On to the jots! So much has happened in the tail end of last year and this first week of 2011, the jots are all over the map this week, but these bloggers are hitting the nail on the head as always. Enjoy, and Happy New Year.
Pitching Guide – Shel Holtz – Sure, I may have changed the name of this roundup, but that doesn’t mean that good old fashioned PR posts aren’t still welcome. And who to go to for those but Shel Holtz? Shel laments the lack of a good, updated guide to pitching, and notes that a recent publication may hold some use for PR pros. “Released by the Center for Food and Agricultural Business at Purdue University, An Agricultural Retailer’s Guide to Customer Care is less a guide for PR pros than a review for the agricultural community on the nature of customer engagement today specifically as it pertains to agricultural retailers who sell to growers. But it can equally be viewed as a set of guidelines for any PR, advertising, or marketing agency with an assignment (or the desire to win an assignment) from companies selling chemicals, seed, and fuel for farm operations.”

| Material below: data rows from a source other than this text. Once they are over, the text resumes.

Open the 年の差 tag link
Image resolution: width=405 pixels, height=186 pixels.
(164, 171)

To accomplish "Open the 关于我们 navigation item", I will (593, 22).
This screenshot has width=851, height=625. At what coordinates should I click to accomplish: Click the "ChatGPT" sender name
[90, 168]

Who’s Got Klout? – Valeria Maltoni – I have been hoping for a good post on Klout to include here, and Valeria delivers. She offers a great rundown explaining how Klout works, as well as its broader implications. “What does Klout measure? Using more than 35 variables, the secret sauce, on Facebook and Twitter, it measures True Reach, which excludes spam bots and inactive streams, Amplification Probability, which it says it’s the likelihood that someone will act on your content, and Network Score, which is the influence level of your network.”

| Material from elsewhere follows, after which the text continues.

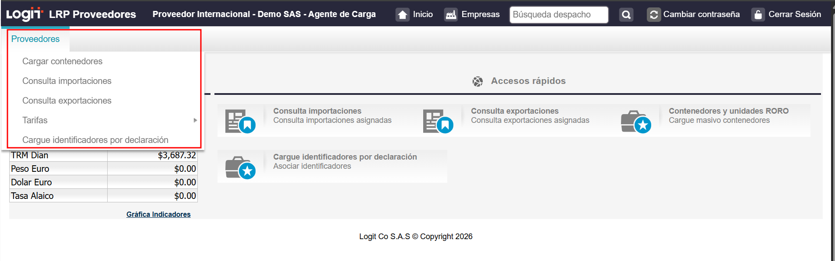Select Cargar contenedores from the menu
Screen dimensions: 835x261
point(62,61)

Once Again, Women in Tech – Geoff Livingston – New in “topics Sarah never gets tired of highlighting,” Geoff Livingston has an in-depth post with Robert Scoble about women in the technology business. “Following up from the joint blog post, “Why Tech Already Has Women…” co-authored with Danny Brown, noted tech blogger Robert Scoble felt the critical remarks in the post were unfair. After discussion and sharing our source material, he agreed to answer five questions and clarify his views. Thank you, Robert, for addressing this criticism directly, and for taking the time to answer these questions.”

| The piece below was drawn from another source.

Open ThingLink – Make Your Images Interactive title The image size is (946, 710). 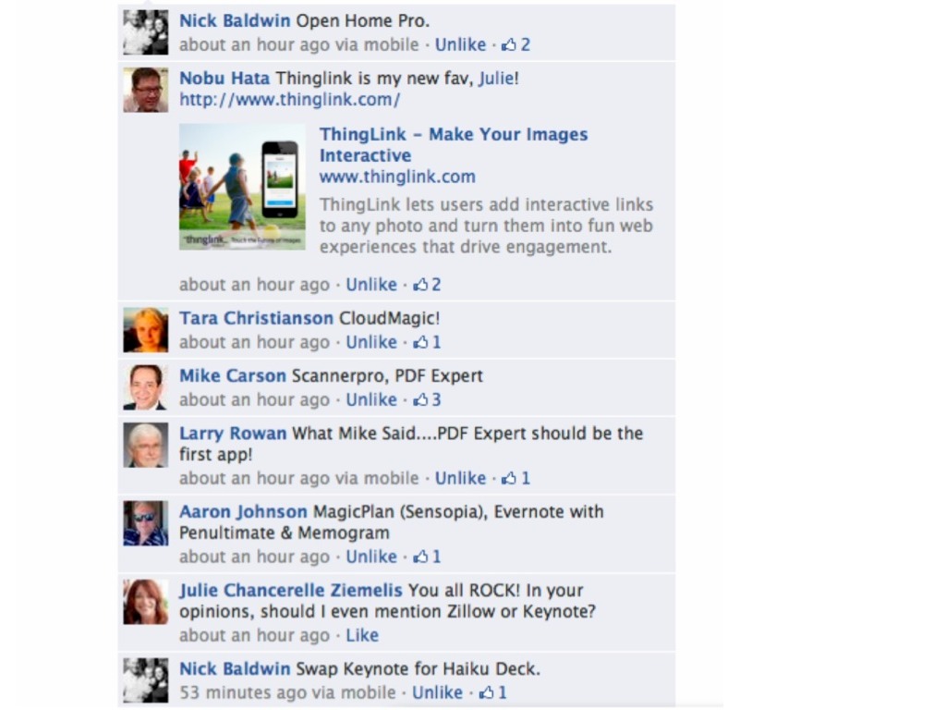pos(453,145)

New Journalism – Mitch Joel – Who could miss the story of Ted Williams this week? As the homeless man with the “golden voice” made the rounds on talk shows, the speed and power of social media influence became a part of his story. “What brought this story into our hearts wasn’t the work of great editors or producers… it was the work of the new journalists. People like Chenoweth III, who are beginning to see that a truly great story doesn’t need a gatekeeper… it just needs a home. Social Media is this home. It is an instant publishing channel that treats all pieces of content equally. How far that piece travels and who it reaches it not based on a fixed distribution system or promise of reach. It’s based on who passes the story around (and well beyond YouTube and into other channels like Twitter, Facebook, Blogs, etc…).”
Social Media Predictions for 2011 – Doug Haslam – Doug really says it all (grin).